Zwei Veranstaltungen: Eine Podiumsdiskussion zum Thema „Afrikas grüne Zukunft? Nachhaltige wirtschaftliche Entwicklung und Umweltschutz auf dem afrikanischen Kontinent“ bei der Friedrich-Ebert-Stiftung am 26. November 2018 und eine Preisverleihung am 27. November im Allianz Forum rückten den Gewinner aus Tanzania (Gerard Bigurube) und den madagassischen Gewinner (Clovis Razafimalala) ins Rampenlicht.

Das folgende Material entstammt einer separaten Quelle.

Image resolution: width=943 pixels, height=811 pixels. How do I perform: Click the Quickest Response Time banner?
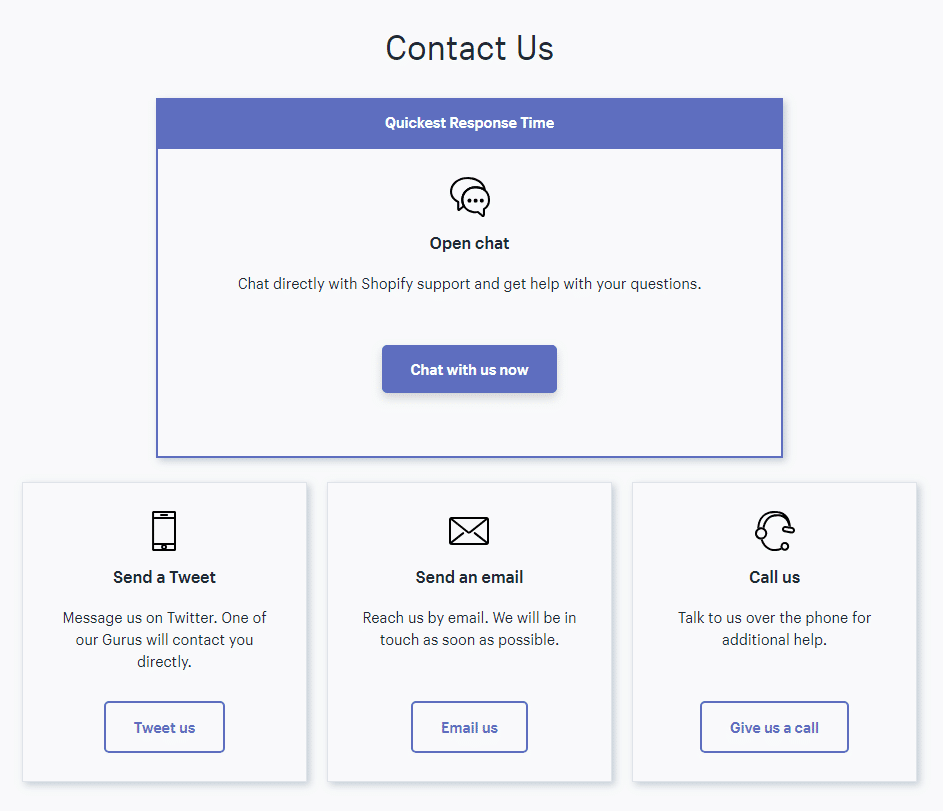pos(469,123)
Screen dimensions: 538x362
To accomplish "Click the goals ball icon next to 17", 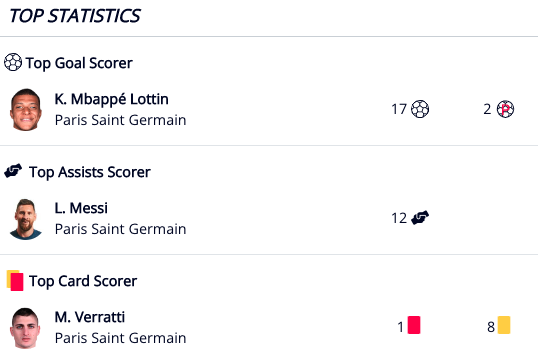I will 420,109.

Die Preisverleihung 2018 der Deutschen Afrika Stiftung wurde sowohl von der Zivilgesellschaft, Vertretern der deutschen Behörden, politischen und wirtschaftlichen Akteuren, afrikanischen Botschaften und Vertretern der madagassischen Diaspora als auch von Akteuren vor Ort in hohem Maße durch ihre Anwesenheit gewürdigt.

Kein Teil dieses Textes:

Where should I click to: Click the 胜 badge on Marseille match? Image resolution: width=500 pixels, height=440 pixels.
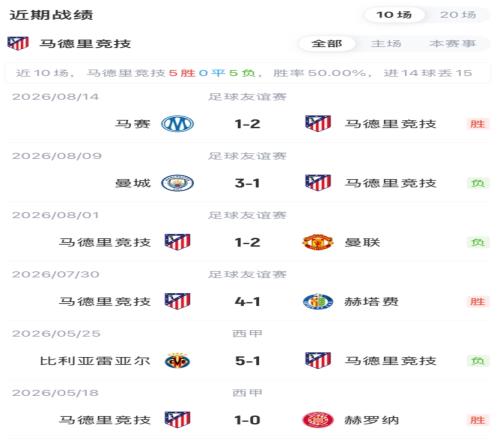tap(477, 124)
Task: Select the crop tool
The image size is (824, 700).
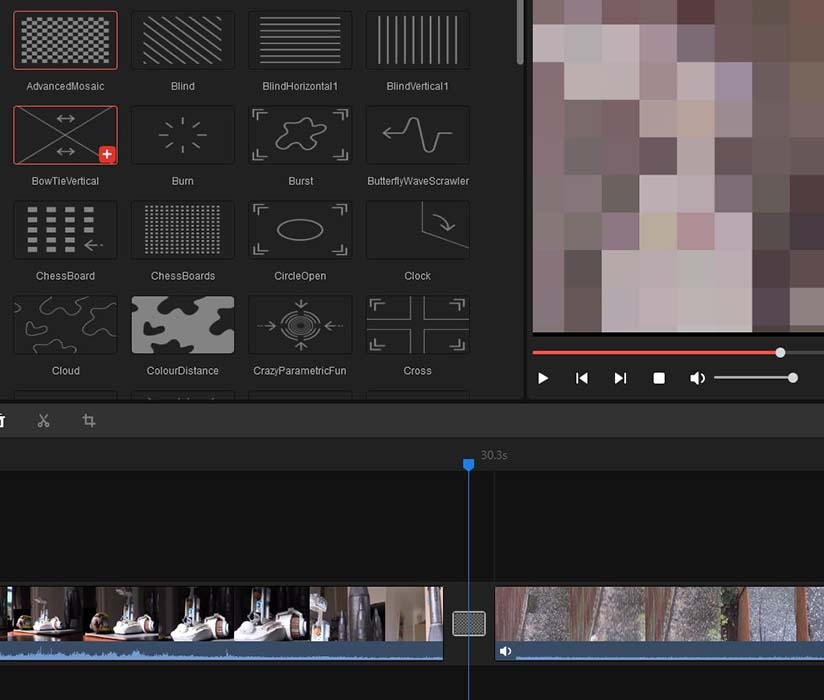Action: (88, 420)
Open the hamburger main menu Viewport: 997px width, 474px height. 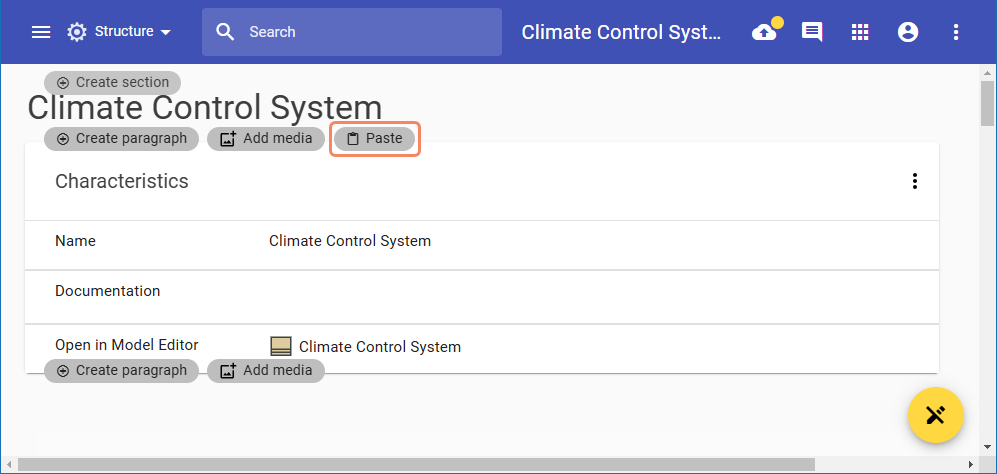point(41,32)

Neben der eigentlichen Preisverleihung an die Preisträger durch den Bundestagspräsidenten Dr. Wolfgang Schäuble war die Feierlichkeit zugleich eine Austauschplattform, sowie ein Aufruf, eine Sensibilisierung für gemeinsame Aktionen zum Schutz geschützter Arten und für die Erhaltung der biologischen Vielfalt, der Natur und der Umwelt, Bereiche, die für die deutsche Zusammenarbeit in Madagaskar nicht unwichtig sind.

Für die Unterhaltung sorgte am Abend des 27. November der bekannte madagassische Künstler Eric Manana, begleitet von Jenny Fuhr und zwei weiteren madagassischen Musikern aus der Band La Troupe. Drei ihrer Lieder: „Voninkazo adaladala“, „Zakelina“, „Tambazako“ reichten aus, um das Publikum zu fesseln. Neben den „ray aman-dreny“, den in Berlin lebenden Verbandspräsidenten, kamen auch aus dem gesamten Bundesgebiet zahlreiche Madagassen, um einen von ihnen zu ehren, der im Rampenlicht stand, und zwar aus München, Göttingen und Bonn. Zur Veranstaltung kamen auch deutsche Beamte aus anderen Städten.

In den Reden wurde die Bedeutung der Umwelterziehung wurde betont, ebenso wie die Notwendigkeit der Bereitstellung angemessener Mittel für die Erhaltung und insbesondere das Engagement und die politische Bereitschaft der Staaten, die natürlichen Ressourcen, die Biodiversität und das Ökosystem zu schützen.